While the steep increase in registration income may be good news for the Government, the real estate developers believe this would be counterproductive in the long run.

Driven by worries of an expected increase in guideline values in the State, developers and property buyers appear to have speeded up document registrations during the last couple of months, leading to a spurt in revenue to the State Government.

But developers believe that the high stamp duty rate of 9 per cent is unsustainable, and will have to be brought down, in line with that prevailing in some other States.

This would also be in line with the Government's commitment to the Jawaharlal Nehru National Urban Renewal Mission (JNNURM). Bringing down registration costs will help increase revenue in the long run by greater compliance, they say.

According to sources, Tamil Nadu's revenue from registrations and stamp duty have jumped by approximately 35-40 per cent in November and December, as compared with what is considered the normal monthly revenue of approximately Rs 450 crore.

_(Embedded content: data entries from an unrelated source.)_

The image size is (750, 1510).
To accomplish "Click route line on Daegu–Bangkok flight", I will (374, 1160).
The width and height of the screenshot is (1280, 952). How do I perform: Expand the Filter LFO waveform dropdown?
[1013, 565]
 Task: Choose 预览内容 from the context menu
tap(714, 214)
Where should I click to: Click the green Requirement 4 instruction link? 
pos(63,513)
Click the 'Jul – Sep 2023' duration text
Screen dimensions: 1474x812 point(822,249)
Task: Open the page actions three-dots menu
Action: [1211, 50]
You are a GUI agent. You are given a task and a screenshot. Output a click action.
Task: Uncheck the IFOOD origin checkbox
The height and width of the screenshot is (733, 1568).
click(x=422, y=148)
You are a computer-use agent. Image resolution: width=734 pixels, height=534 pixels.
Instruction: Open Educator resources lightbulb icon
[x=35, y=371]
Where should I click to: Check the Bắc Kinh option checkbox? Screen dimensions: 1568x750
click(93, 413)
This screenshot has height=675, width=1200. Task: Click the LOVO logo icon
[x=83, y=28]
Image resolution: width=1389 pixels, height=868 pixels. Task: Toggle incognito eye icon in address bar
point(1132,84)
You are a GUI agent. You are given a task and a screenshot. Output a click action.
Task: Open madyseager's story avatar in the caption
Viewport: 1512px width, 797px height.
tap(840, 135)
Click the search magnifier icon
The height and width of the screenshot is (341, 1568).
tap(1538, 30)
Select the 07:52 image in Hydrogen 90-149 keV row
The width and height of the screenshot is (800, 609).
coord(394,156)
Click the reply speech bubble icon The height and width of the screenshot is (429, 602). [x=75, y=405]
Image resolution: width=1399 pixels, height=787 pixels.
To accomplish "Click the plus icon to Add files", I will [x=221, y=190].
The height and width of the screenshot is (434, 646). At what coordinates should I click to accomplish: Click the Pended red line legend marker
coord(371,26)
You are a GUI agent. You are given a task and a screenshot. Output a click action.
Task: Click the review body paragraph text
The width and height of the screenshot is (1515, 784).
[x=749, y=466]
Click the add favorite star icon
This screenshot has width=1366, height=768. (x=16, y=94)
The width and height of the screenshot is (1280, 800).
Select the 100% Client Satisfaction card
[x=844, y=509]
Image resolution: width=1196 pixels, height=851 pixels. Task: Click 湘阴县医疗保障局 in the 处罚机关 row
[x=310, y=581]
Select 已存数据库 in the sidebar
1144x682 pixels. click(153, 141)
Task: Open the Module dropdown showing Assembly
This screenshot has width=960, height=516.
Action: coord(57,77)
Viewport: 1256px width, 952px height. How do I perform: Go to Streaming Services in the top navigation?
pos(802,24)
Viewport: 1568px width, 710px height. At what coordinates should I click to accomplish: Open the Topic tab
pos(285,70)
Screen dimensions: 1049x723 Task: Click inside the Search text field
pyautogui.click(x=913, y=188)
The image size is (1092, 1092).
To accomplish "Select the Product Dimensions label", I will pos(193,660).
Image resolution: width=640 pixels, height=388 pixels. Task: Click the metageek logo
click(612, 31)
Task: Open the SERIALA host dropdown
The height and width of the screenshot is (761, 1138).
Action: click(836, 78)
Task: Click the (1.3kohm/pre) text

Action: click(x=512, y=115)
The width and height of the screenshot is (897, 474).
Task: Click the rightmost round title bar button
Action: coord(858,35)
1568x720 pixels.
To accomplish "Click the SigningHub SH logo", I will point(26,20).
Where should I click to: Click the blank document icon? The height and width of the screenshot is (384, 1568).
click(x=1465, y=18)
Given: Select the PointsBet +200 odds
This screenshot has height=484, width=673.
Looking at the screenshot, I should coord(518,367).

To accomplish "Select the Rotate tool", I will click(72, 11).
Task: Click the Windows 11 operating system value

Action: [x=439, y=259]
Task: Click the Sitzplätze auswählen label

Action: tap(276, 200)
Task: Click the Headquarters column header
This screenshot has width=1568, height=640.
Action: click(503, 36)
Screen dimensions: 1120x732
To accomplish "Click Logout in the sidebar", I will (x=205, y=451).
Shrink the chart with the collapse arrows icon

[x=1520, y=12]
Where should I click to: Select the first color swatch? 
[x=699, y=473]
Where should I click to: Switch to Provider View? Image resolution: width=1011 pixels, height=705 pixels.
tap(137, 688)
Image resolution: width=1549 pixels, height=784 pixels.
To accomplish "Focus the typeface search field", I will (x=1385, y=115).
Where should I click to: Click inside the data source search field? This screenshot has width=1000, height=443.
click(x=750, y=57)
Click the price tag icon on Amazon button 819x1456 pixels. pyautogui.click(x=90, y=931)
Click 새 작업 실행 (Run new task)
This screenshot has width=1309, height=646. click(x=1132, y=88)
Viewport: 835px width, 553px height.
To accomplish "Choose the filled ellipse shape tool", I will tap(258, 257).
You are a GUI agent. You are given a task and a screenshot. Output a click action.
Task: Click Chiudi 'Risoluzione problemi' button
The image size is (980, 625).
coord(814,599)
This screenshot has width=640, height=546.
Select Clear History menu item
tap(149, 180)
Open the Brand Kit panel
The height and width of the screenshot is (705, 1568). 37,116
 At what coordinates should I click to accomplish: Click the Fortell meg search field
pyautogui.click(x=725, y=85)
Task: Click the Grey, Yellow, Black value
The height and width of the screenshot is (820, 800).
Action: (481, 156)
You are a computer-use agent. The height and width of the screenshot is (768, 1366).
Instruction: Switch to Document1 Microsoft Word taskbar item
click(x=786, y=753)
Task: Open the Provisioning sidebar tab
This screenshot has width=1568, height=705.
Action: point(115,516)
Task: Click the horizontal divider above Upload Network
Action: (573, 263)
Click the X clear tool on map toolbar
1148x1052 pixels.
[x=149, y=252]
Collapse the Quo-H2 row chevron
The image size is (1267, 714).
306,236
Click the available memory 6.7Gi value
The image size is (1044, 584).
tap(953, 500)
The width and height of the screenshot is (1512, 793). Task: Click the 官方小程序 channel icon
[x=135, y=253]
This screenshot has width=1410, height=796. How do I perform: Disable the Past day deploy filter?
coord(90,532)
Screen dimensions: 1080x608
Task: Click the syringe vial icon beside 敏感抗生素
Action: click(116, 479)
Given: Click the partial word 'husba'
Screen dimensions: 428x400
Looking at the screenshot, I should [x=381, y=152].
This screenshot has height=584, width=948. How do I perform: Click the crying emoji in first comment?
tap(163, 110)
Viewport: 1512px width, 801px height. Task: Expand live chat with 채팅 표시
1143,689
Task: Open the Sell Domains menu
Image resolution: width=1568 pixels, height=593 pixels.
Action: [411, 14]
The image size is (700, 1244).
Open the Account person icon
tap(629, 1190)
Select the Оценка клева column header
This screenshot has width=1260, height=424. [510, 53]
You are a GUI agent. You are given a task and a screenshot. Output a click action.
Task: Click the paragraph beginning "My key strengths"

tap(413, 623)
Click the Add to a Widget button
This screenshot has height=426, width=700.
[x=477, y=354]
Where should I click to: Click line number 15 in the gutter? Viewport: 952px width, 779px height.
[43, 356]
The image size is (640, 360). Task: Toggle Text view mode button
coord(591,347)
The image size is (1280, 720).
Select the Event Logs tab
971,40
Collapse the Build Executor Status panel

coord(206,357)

However, this steep jump in revenue isn't likely to sustain, as the increase is due to buyers in the final stages of transactions speeding up registrations to beat the guideline value hike and the increase in costs. The numbers for January have indicated this slowdown in the offing, say the sources.

In November 2011, the registrations and stamp duty yielded the Government Rs 714 crore, and in December, Rs 779 crore. However, in January, this growth has tapered off, and is closer to normal levels.

The State Government has set a target of approximately Rs 6,493 crore from the Registration Department, which will be achieved, particularly if the guideline values are revised.

DEVELOPERS' CONCERNS

While the steep increase in registration income may be good news for the Government, the real estate developers believe this would be counterproductive in the long run.

At a total of 9 per cent of the transaction value, the registration costs are among the highest in any State Government. The Government has to bring it down, in line with its commitment to access JNNURM funding, which means the registration costs have to come down to approximately 4-5 per cent. This would actually help increase revenue to the Government, as more transactions would be transparent.

Today, large transactions are through the ‘Power of Attorney' route, which helps to get around the cost. This is particularly true in the case of large land parcels, say representatives of the Confederation of Real Estate Developers Association of India.

Following the draft of the proposed hikes in guideline value being published a couple of months ago, the developers' representatives have submitted their suggestions on guideline value revisions, which, they say, are closer to the market conditions.

A SPIN-OFF BENEFIT

According to sources, a related income stream has also emerged a major revenue generator for the State Government.

At least for locked up and disputed funds in the registration process, the Samadhan scheme, a conciliation effort, announced by the Registrations Department to settle disputes in market value, which is the basis of registration and stamp duty.

In November, the State Government announced the fifth such scheme since the first one in 1999. It is set to contribute more than Rs 100 crore, and the scheme has helped the State Government to bag approximately Rs 88 crore, as on date. The scheme is set to close on January 31, and no extensions are likely, say the sources.

The income from the latest scheme is set to triple, compared to that generated in the first such scheme in 1999, when dispute settlement freed more than Rs 34.50 crore; in 2002, Rs 95.55 crore; in 2004, Rs 88.30 crore; and in 2007, Rs 76.92 crore.

SETTLEMENT

The expected settlement of approximately Rs 100 crore is a significant move, as compared with the total disputed value.

For instance, there are more than 39,812 documents pending under such dispute, representing a potential revenue of Rs 541.31 crore. Under the Scheme, the State Government has waived one-third of the Registration and Stamp Duty to be paid, to enable the revenue to be freed, and the public to get their documents.

This means the full potential revenue would be approximately Rs 348 crore, but of this, approximately Rs 87 crore is categorised as ‘non-collectable' under the scheme — cases where the buyers will choose to take legal recourse.

An added benefit to the Registration Department authorities is that more than 14,500 property documents have been cleared through dispute settlement in the form of the ‘Samadhan' scheme, which by March could reach approximately 20,000. This means, in the last three months of the scheme's working, nearly a year's work has been cleared.

Documents and related registrations and revenue to the Government is locked up when there is a dispute relating to the Stamp duty that has to be paid on the market value of the property that is being transacted.

When the property is undervalued or when the stamp duty isn't paid, the Act provides for the issue to be referred to the District Revenue Officer (Stamps) or Special Deputy Collector (Stamps).

According to official figures, Tamil Nadu's revenue through stamp duty and registrations has jumped more than 29 per cent between April-December 2011, to Rs 4,744 crore, as compared with the corresponding period last year when it was Rs 3,670 crore.